WHAT THE TASK REQUIRES: Transcribe exactly, and without pictures, the lines from the one that contains "Open the Bookmarks header button" through the last line of the material.

______________________________

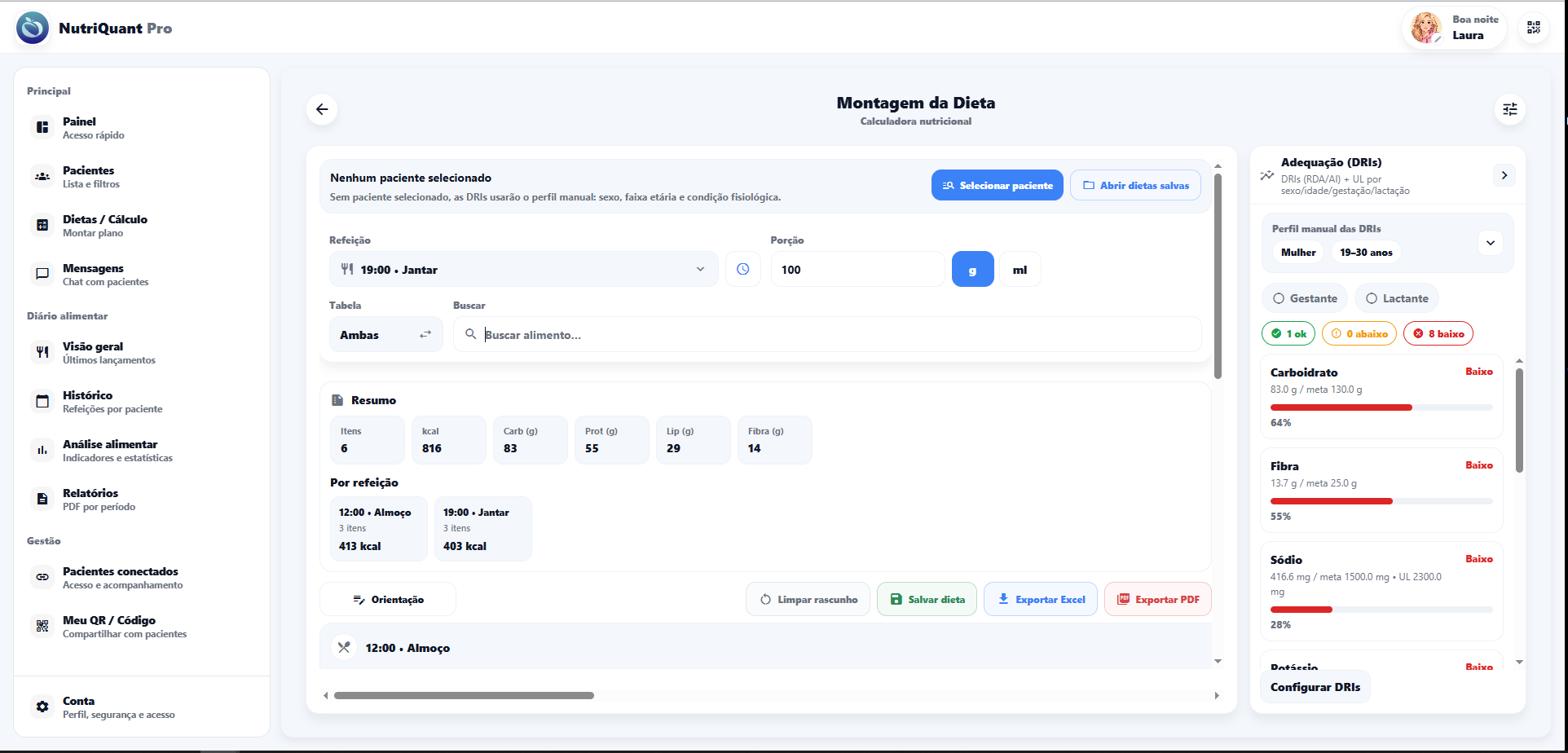Click the Exportar PDF button
This screenshot has width=1568, height=753.
(x=1157, y=600)
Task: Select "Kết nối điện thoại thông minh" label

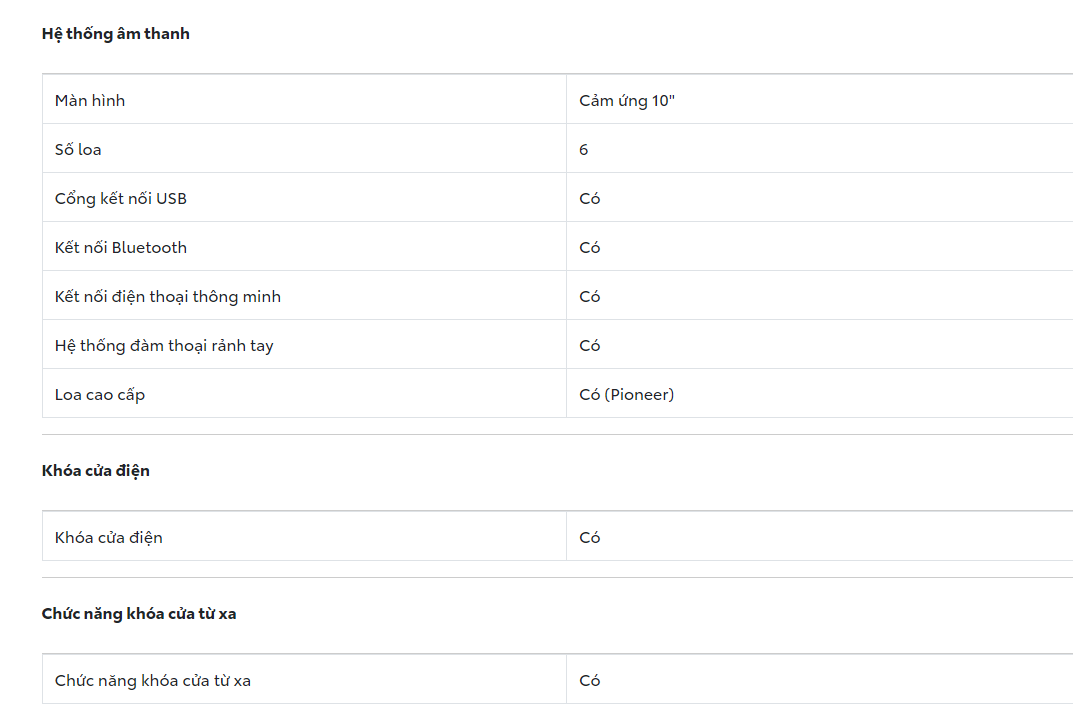Action: tap(168, 296)

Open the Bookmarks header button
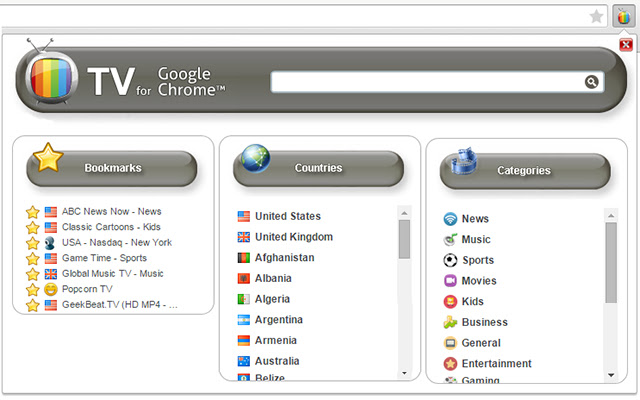112,168
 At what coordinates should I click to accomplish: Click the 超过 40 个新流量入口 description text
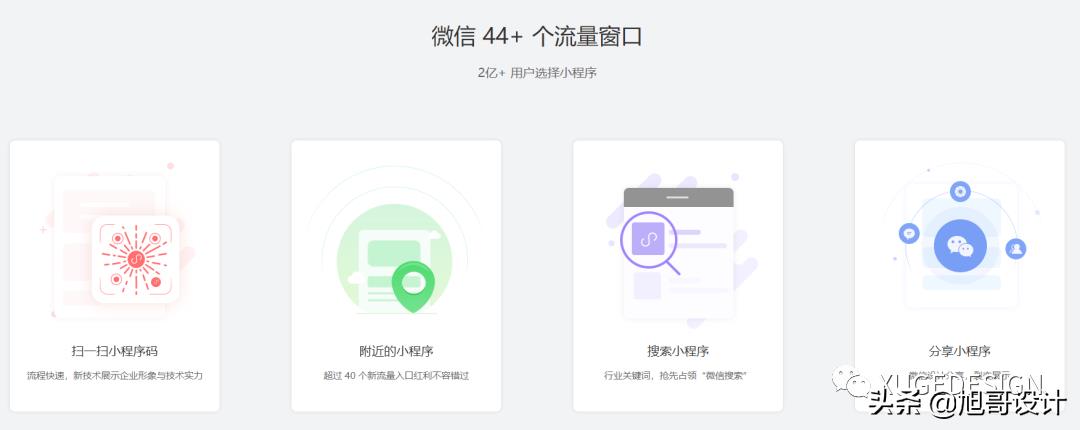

______________________________

RESULT:
Open the Bookmarks header button
112,168
 At what coordinates should I click to accomplish: Click the 超过 40 个新流量入口 description text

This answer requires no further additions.